== Required action ==
Set down word for word the lines that begin the entries and run through the line containing "This screenshot has height=725, width=1290.". Give nothing further.

== Material for this exercise ==

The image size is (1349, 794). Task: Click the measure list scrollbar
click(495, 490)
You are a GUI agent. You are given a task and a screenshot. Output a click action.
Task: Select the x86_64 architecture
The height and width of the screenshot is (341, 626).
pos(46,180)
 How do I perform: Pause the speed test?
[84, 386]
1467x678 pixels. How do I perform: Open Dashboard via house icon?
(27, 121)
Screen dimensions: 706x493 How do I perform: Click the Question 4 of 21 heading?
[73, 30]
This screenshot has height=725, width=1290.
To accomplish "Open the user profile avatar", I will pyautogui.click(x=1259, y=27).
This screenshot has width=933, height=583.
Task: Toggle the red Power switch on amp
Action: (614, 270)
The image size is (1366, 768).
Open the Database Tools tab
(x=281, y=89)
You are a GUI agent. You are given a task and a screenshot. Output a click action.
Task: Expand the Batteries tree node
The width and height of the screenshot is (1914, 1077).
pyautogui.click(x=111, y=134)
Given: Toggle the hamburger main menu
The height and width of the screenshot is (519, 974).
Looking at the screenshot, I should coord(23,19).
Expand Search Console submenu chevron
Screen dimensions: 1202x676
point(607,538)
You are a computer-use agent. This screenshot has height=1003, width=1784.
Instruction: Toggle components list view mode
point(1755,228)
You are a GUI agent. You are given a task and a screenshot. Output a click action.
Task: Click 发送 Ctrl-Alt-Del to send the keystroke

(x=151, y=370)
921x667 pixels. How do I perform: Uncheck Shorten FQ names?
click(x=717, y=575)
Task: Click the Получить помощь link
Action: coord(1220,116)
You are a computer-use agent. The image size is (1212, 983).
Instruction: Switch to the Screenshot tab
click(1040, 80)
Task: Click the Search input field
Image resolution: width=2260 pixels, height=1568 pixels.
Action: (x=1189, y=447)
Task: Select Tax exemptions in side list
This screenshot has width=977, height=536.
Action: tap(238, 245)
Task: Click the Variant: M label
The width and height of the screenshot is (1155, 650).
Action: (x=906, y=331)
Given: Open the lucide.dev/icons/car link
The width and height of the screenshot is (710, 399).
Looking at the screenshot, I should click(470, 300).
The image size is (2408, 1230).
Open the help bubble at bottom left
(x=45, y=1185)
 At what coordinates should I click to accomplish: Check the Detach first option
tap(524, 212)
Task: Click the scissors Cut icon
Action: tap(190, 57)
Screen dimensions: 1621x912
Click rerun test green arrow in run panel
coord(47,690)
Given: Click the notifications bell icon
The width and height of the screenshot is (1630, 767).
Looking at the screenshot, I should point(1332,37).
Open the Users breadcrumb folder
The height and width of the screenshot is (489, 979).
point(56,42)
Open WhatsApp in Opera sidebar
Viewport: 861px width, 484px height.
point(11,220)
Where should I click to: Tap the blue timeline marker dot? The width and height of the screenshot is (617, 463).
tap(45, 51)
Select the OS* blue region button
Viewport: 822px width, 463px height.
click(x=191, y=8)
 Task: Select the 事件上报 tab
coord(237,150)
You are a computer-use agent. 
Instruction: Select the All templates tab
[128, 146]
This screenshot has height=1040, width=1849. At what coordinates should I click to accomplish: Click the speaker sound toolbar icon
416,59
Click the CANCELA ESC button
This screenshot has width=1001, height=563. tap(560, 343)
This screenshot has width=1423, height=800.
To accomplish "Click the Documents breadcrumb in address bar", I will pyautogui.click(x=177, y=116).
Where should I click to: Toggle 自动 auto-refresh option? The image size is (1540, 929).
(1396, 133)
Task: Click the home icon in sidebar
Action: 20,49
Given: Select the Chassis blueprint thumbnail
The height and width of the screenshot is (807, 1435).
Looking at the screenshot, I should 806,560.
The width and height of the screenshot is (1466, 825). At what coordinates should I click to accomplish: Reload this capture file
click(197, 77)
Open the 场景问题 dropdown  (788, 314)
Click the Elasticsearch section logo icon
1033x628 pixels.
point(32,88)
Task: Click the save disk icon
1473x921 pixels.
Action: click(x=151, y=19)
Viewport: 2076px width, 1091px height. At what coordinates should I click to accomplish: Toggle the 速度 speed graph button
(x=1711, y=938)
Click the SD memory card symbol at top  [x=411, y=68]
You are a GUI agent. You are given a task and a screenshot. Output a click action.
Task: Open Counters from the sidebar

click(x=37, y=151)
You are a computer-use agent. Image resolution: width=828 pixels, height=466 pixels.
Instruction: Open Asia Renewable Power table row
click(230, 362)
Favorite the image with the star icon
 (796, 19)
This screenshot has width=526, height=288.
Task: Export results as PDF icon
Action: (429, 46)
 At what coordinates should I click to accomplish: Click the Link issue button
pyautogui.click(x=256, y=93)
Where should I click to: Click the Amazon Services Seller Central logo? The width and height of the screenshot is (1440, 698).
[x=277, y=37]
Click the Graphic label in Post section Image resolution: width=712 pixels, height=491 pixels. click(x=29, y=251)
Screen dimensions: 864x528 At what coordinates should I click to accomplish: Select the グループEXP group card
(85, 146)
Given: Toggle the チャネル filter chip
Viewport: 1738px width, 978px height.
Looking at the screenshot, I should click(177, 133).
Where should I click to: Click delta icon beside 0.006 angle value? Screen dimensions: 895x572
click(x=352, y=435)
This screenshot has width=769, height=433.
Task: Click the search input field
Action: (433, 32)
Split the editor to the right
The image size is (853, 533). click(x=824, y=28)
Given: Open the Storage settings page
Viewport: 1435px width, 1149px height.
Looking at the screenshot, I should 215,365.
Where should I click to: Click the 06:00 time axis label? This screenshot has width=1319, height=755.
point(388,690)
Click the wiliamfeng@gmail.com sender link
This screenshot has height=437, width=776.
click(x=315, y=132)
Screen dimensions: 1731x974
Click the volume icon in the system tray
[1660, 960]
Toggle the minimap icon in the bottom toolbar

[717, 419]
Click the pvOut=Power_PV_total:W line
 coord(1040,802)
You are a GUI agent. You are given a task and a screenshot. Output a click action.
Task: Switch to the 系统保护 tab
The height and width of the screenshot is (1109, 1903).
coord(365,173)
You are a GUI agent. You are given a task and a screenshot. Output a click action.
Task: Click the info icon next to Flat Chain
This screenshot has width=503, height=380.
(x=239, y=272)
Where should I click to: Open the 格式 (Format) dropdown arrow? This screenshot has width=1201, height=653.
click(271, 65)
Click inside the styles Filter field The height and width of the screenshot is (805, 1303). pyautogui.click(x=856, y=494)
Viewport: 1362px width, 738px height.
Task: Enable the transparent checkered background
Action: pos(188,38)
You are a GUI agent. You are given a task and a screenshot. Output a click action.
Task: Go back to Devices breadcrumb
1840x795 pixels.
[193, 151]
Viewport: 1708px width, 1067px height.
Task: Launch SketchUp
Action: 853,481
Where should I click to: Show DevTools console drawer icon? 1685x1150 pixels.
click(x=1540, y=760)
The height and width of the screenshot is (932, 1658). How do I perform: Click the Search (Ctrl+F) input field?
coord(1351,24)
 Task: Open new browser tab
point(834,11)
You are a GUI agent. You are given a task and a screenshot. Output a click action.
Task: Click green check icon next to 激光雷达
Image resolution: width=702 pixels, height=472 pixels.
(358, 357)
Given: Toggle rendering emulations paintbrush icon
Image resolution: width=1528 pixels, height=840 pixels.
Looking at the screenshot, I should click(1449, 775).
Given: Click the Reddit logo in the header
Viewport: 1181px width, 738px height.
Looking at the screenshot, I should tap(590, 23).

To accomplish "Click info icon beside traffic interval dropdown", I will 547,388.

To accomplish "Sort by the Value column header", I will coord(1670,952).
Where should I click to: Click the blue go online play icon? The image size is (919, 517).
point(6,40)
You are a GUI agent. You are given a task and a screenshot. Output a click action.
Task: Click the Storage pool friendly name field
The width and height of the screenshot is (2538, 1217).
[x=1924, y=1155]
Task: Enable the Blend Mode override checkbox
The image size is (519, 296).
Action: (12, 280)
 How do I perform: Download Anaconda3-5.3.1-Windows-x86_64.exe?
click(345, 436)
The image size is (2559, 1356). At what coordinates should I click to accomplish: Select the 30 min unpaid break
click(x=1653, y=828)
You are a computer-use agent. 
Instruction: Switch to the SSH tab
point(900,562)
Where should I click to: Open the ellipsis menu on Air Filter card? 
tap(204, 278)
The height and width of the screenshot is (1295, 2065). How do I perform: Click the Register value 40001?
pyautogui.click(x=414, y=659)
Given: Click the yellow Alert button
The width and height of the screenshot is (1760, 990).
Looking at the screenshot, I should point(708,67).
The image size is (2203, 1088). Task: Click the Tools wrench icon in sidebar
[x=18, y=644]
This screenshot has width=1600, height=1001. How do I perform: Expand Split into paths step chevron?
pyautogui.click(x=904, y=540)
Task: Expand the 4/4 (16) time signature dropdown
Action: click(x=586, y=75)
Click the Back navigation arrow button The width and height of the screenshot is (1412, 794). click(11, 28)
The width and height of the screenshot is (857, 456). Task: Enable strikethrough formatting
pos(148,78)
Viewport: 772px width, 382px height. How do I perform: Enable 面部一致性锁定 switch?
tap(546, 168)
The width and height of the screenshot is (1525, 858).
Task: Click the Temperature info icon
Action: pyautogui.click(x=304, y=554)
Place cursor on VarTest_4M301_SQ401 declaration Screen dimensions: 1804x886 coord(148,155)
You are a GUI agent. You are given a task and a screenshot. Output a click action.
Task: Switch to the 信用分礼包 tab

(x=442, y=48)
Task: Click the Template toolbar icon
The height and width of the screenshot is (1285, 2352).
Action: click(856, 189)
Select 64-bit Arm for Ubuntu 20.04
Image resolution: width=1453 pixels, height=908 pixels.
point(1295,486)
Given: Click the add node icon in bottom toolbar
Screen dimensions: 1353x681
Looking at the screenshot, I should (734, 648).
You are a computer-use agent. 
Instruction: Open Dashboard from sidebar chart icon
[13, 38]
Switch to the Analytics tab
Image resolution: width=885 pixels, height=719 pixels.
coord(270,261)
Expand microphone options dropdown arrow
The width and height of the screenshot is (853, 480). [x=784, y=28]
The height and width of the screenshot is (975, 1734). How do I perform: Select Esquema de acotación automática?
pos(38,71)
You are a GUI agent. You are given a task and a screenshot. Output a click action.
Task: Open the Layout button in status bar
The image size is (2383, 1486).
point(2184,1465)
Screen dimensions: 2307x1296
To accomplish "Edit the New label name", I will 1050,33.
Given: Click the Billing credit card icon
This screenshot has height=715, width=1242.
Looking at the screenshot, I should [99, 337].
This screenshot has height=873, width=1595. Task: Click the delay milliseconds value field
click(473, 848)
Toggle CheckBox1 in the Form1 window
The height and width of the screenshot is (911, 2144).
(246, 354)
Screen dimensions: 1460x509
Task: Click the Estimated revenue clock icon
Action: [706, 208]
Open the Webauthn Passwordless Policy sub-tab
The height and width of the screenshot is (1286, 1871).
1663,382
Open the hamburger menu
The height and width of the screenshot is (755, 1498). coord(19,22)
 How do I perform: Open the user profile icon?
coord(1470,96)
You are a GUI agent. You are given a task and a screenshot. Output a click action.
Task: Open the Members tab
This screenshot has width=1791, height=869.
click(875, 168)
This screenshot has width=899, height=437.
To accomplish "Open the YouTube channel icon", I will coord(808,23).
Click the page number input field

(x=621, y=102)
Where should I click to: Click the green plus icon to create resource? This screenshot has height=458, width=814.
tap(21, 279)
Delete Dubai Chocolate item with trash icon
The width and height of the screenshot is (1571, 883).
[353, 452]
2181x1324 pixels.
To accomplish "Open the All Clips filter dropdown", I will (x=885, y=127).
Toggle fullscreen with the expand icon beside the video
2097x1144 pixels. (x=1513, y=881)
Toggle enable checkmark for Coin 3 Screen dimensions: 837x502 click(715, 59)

== Solution for this task ==
The image size is (1349, 794). Task: Click the measure list scrollbar
click(495, 490)
You are a GUI agent. You are given a task and a screenshot. Output a click action.
Task: Select the x86_64 architecture
The height and width of the screenshot is (341, 626).
pos(46,180)
 How do I perform: Pause the speed test?
[84, 386]
1467x678 pixels. How do I perform: Open Dashboard via house icon?
(27, 121)
Screen dimensions: 706x493 How do I perform: Click the Question 4 of 21 heading?
[73, 30]
This screenshot has height=725, width=1290.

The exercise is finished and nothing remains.